Study indicates that light color may not have an impact on sleep

Researchers from the University of Basel and the Technical University of Munich conducted a recent study that raises the possibility that light color has little effect on sleep or the body’s internal clock. The study was released in the scholarly journal “Nature Human Behaviour.”

The goal of the research project was to find out how various light colors affected sleep and the body’s internal clock. For an hour in the late evening, the researchers subjected 16 healthy volunteers to either a blue or yellow light stimulus, with white light serving as the control condition.

The purpose of the light stimuli was to precisely and selectively activate the retina’s color-sensitive cones. The three conditions did not alter the stimulation of the ganglion cells that are sensitive to light. Thus, variations in the light’s impact could be directly linked to the cones’ individual stimulation and, in the end, the light’s color.

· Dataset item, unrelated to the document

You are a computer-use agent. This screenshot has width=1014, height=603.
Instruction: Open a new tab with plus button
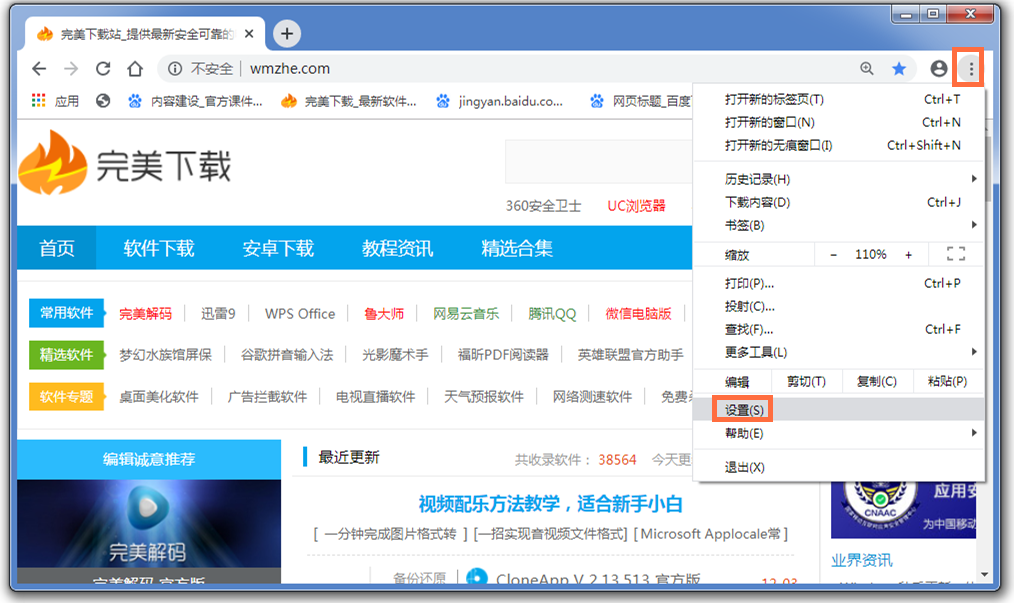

Next, the researchers measured the duration of the volunteers’ initial nighttime sleep as well as the depth of their sleep. They also tested their reaction time, which gets worse as people get sleepier.

The study’s first author, Christine Blume, states that  “We found no evidence that the variation of light colour along a blue-yellow dimension plays a relevant role for the human internal clock or sleep, “Rather, our results support the findings of many other studies that the light-sensitive ganglion cells are most important for the human internal clock.”

One of the study’s researchers, Manuel Spitschan, believes the conclusions represent a significant advancement in the application of fundamental research. “Our findings show that it is probably most important to take into account the effect of light on the light-sensitive ganglion cells when planning and designing lighting. The cones and therefore the colour play a very subordinate role.”

If the parameters are altered and the length of the light exposure is increased or occurs at a different time, more research is required to ascertain whether the color of the light has no effect on sleep.